Task details: The full listing should be transcribed verbatim.

Given data:
⁂

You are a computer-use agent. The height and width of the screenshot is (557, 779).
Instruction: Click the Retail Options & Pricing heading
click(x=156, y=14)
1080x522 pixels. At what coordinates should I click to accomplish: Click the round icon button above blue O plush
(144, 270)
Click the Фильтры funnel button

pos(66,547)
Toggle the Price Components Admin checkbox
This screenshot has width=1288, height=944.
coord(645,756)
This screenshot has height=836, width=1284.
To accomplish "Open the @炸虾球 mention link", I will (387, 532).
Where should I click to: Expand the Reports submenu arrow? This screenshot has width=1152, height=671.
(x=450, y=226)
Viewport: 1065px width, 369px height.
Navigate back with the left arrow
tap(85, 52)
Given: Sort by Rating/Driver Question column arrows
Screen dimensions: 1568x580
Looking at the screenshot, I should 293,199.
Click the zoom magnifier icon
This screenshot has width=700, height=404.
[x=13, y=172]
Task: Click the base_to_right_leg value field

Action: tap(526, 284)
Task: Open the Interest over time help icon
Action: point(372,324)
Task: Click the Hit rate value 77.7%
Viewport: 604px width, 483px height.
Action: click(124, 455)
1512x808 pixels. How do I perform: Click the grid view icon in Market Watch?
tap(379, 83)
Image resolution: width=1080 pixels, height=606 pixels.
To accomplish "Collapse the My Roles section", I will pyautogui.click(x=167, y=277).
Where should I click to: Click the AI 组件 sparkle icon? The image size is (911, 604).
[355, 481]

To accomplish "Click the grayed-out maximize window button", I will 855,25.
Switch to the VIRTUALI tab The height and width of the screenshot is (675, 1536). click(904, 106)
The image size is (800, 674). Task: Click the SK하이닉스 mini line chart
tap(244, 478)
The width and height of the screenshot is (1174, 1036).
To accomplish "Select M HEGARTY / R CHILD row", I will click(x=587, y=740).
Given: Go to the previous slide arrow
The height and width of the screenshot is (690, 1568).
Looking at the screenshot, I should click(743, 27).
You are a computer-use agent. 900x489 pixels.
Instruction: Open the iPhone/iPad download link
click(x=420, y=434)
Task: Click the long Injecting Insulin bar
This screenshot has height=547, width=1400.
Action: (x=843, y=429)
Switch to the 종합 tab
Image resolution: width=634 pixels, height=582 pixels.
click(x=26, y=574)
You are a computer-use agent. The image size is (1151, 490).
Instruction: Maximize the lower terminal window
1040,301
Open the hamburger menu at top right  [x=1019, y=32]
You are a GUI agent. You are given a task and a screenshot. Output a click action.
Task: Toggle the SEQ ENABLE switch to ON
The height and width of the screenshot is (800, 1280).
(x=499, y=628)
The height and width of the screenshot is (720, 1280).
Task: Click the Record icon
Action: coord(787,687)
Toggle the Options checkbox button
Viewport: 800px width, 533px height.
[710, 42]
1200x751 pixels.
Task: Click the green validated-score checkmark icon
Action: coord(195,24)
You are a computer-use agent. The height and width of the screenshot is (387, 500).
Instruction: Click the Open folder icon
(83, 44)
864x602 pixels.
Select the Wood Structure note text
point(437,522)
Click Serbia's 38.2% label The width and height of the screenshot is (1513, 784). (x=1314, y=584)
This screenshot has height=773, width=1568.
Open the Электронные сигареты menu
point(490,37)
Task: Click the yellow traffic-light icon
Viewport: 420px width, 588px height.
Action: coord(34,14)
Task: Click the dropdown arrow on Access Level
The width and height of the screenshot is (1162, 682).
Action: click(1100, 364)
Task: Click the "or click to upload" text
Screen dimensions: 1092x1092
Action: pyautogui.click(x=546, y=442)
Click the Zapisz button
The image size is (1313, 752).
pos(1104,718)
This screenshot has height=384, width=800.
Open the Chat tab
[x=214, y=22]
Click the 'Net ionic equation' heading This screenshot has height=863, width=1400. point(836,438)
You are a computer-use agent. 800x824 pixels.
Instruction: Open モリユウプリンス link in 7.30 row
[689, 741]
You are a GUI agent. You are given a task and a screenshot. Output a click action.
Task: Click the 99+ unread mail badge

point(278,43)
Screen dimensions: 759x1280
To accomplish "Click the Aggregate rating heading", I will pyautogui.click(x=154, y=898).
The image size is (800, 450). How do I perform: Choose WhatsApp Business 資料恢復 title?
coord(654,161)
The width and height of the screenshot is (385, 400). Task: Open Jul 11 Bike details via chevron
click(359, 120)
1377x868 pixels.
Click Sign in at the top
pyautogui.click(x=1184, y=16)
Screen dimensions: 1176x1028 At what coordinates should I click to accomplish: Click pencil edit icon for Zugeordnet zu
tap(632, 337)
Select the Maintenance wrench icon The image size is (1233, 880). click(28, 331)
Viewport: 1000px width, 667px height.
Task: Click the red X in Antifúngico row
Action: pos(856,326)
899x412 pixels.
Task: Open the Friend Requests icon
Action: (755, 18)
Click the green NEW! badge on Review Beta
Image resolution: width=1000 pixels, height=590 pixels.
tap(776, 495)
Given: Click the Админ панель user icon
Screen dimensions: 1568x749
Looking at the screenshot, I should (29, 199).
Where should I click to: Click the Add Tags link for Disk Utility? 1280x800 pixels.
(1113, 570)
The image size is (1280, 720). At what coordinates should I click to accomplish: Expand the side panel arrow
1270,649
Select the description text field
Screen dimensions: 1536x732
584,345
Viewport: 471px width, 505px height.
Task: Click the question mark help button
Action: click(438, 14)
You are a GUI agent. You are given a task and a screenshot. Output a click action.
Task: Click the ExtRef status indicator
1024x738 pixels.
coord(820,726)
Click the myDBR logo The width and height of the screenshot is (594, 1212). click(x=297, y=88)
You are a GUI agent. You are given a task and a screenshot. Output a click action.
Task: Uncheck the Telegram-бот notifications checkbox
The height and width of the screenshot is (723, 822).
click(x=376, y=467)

⁂

Written solution:
You are a computer-use agent. The height and width of the screenshot is (557, 779).
Instruction: Click the Retail Options & Pricing heading
click(x=156, y=14)
1080x522 pixels. At what coordinates should I click to accomplish: Click the round icon button above blue O plush
(144, 270)
Click the Фильтры funnel button

pos(66,547)
Toggle the Price Components Admin checkbox
This screenshot has width=1288, height=944.
coord(645,756)
This screenshot has height=836, width=1284.
To accomplish "Open the @炸虾球 mention link", I will (387, 532).
Where should I click to: Expand the Reports submenu arrow? This screenshot has width=1152, height=671.
(x=450, y=226)
Viewport: 1065px width, 369px height.
Navigate back with the left arrow
tap(85, 52)
Given: Sort by Rating/Driver Question column arrows
Screen dimensions: 1568x580
Looking at the screenshot, I should 293,199.
Click the zoom magnifier icon
This screenshot has width=700, height=404.
[x=13, y=172]
Task: Click the base_to_right_leg value field

Action: tap(526, 284)
Task: Open the Interest over time help icon
Action: point(372,324)
Task: Click the Hit rate value 77.7%
Viewport: 604px width, 483px height.
Action: click(124, 455)
1512x808 pixels. How do I perform: Click the grid view icon in Market Watch?
tap(379, 83)
Image resolution: width=1080 pixels, height=606 pixels.
To accomplish "Collapse the My Roles section", I will pyautogui.click(x=167, y=277).
Where should I click to: Click the AI 组件 sparkle icon? The image size is (911, 604).
[355, 481]

To accomplish "Click the grayed-out maximize window button", I will 855,25.
Switch to the VIRTUALI tab The height and width of the screenshot is (675, 1536). click(904, 106)
The image size is (800, 674). Task: Click the SK하이닉스 mini line chart
tap(244, 478)
The width and height of the screenshot is (1174, 1036).
To accomplish "Select M HEGARTY / R CHILD row", I will click(x=587, y=740).
Given: Go to the previous slide arrow
The height and width of the screenshot is (690, 1568).
Looking at the screenshot, I should click(743, 27).
You are a computer-use agent. 900x489 pixels.
Instruction: Open the iPhone/iPad download link
click(x=420, y=434)
Task: Click the long Injecting Insulin bar
This screenshot has height=547, width=1400.
Action: (x=843, y=429)
Switch to the 종합 tab
Image resolution: width=634 pixels, height=582 pixels.
click(x=26, y=574)
You are a computer-use agent. The image size is (1151, 490).
Instruction: Maximize the lower terminal window
1040,301
Open the hamburger menu at top right  [x=1019, y=32]
You are a GUI agent. You are given a task and a screenshot. Output a click action.
Task: Toggle the SEQ ENABLE switch to ON
The height and width of the screenshot is (800, 1280).
(x=499, y=628)
The height and width of the screenshot is (720, 1280).
Task: Click the Record icon
Action: coord(787,687)
Toggle the Options checkbox button
Viewport: 800px width, 533px height.
[710, 42]
1200x751 pixels.
Task: Click the green validated-score checkmark icon
Action: coord(195,24)
You are a computer-use agent. The height and width of the screenshot is (387, 500).
Instruction: Click the Open folder icon
(83, 44)
864x602 pixels.
Select the Wood Structure note text
point(437,522)
Click Serbia's 38.2% label The width and height of the screenshot is (1513, 784). (x=1314, y=584)
This screenshot has height=773, width=1568.
Open the Электронные сигареты menu
point(490,37)
Task: Click the yellow traffic-light icon
Viewport: 420px width, 588px height.
Action: coord(34,14)
Task: Click the dropdown arrow on Access Level
The width and height of the screenshot is (1162, 682).
Action: click(1100, 364)
Task: Click the "or click to upload" text
Screen dimensions: 1092x1092
Action: pyautogui.click(x=546, y=442)
Click the Zapisz button
The image size is (1313, 752).
pos(1104,718)
This screenshot has height=384, width=800.
Open the Chat tab
[x=214, y=22]
Click the 'Net ionic equation' heading This screenshot has height=863, width=1400. point(836,438)
You are a computer-use agent. 800x824 pixels.
Instruction: Open モリユウプリンス link in 7.30 row
[689, 741]
You are a GUI agent. You are given a task and a screenshot. Output a click action.
Task: Click the 99+ unread mail badge

point(278,43)
Screen dimensions: 759x1280
To accomplish "Click the Aggregate rating heading", I will pyautogui.click(x=154, y=898).
The image size is (800, 450). How do I perform: Choose WhatsApp Business 資料恢復 title?
coord(654,161)
The width and height of the screenshot is (385, 400). Task: Open Jul 11 Bike details via chevron
click(359, 120)
1377x868 pixels.
Click Sign in at the top
pyautogui.click(x=1184, y=16)
Screen dimensions: 1176x1028 At what coordinates should I click to accomplish: Click pencil edit icon for Zugeordnet zu
tap(632, 337)
Select the Maintenance wrench icon The image size is (1233, 880). click(28, 331)
Viewport: 1000px width, 667px height.
Task: Click the red X in Antifúngico row
Action: pos(856,326)
899x412 pixels.
Task: Open the Friend Requests icon
Action: (755, 18)
Click the green NEW! badge on Review Beta
Image resolution: width=1000 pixels, height=590 pixels.
tap(776, 495)
Given: Click the Админ панель user icon
Screen dimensions: 1568x749
Looking at the screenshot, I should (29, 199).
Where should I click to: Click the Add Tags link for Disk Utility? 1280x800 pixels.
(1113, 570)
The image size is (1280, 720). At what coordinates should I click to accomplish: Expand the side panel arrow
1270,649
Select the description text field
Screen dimensions: 1536x732
584,345
Viewport: 471px width, 505px height.
Task: Click the question mark help button
Action: click(438, 14)
You are a GUI agent. You are given a task and a screenshot. Output a click action.
Task: Click the ExtRef status indicator
1024x738 pixels.
coord(820,726)
Click the myDBR logo The width and height of the screenshot is (594, 1212). click(x=297, y=88)
You are a GUI agent. You are given a task and a screenshot. Output a click action.
Task: Uncheck the Telegram-бот notifications checkbox
The height and width of the screenshot is (723, 822).
click(x=376, y=467)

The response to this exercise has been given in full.